Nathan Gilchrist

Personal information
- Full name: Nathan Nicholas Gilchrist
- Born: 11 June 2000 (age 26) Harare, Zimbabwe
- Batting: Right-handed
- Bowling: Right-arm fast
- Role: Bowler

Domestic team information
- 2018–2020: Somerset (squad no. 19)
- 2020: → Kent (on loan)
- 2021–2025: Kent (squad no. 17)
- 2025: → Middlesex (on loan)
- 2025: → Warwickshire (on loan)
- 2026: Warwickshire (squad no. 18)
- 2026: → Leicestershire (on loan)
- FC debut: 22 August 2020 Kent v Surrey
- LA debut: 28 July 2021 Kent v Lancashire

Career statistics
| Competition | FC | LA | T20 |
| Matches | 45 | 32 | 21 |
| Runs scored | 399 | 98 | 25 |
| Batting average | 9.50 | 7.00 | 4.16 |
| 100s/50s | 0/0 | 0/0 | 0/0 |
| Top score | 41 | 33 | 10* |
| Balls bowled | 6,634 | 1,114 | 338 |
| Wickets | 141 | 30 | 29 |
| Bowling average | 32.03 | 41.56 | 20.20 |
| 5 wickets in innings | 4 | 1 | 0 |
| 10 wickets in match | 0 | 0 | 0 |
| Best bowling | 7/100 | 5/45 | 4/42 |
| Catches/stumpings | 12/– | 8/– | 4/– |
- Source: Cricinfo, 26 September 2026

= Nathan Gilchrist =

English cricketer

Nathan Nicholas Gilchrist (born 11 June 2000) is a professional cricketer who plays for Warwickshire County Cricket Club.

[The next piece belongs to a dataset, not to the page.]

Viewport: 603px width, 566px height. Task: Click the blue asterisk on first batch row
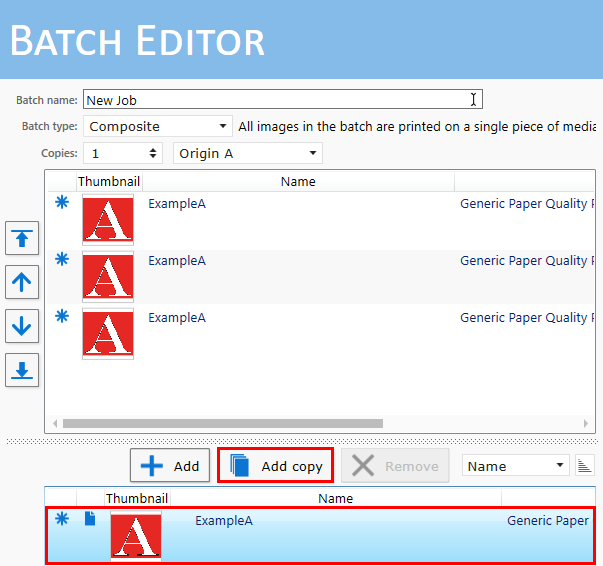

Gilchrist was born at Harare in Zimbabwe in 2000 and grew up in South Africa. His father is English and he holds a British passport, allowing him to play domestic cricket as an English player. After being educated at St Stithians College in Johannesburg, Gilchrist moved to England in 2016 to attend King's College, Taunton, initially on a three-month cricket exchange programme from St Stithians. He joined the Somerset County Cricket Club academy system and first played Second XI cricket for the team in 2016 before signing a professional contract with the club after leaving school in 2018. In August 2020 he joined Kent, initially on loan for the remainder of the 2020 season with a three-year contract which began in November 2020.

Gilchrist made his first-class cricket debut for Kent on 22 August 2020, playing in a 2020 Bob Willis Trophy match against Surrey at The Oval, and his List A cricket debut on 28 July 2021 against Lancashire in the 2021 Royal London One-Day Cup.

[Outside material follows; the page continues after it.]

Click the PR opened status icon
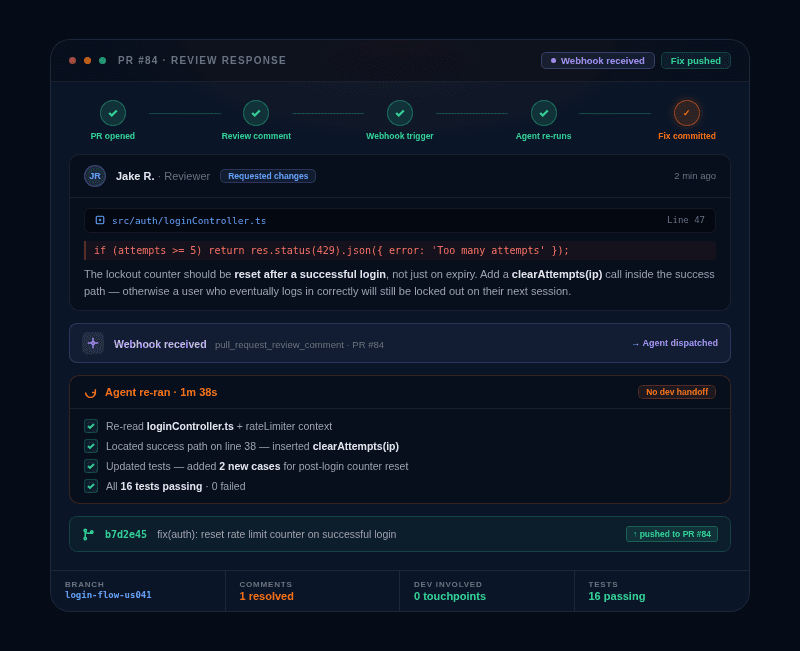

On 1 May 2022, after being dismissed for a pair in a County Championship match at Headingley, Gilchrist equalled the record of six consecutive ducks in first-class cricket.

Gilchrist signed a new one-year contract with Kent in October 2024 following a season where he took 19 County Championship wickets at an average of 42.68 in 12 appearances.

In July 2025, it was announced that Gilchrist would be joining Warwickshire on a three-year contract at the end of the season. Ahead of this, he signed on loan for Middlesex for the remainder of the 2025 One-Day Cup in August.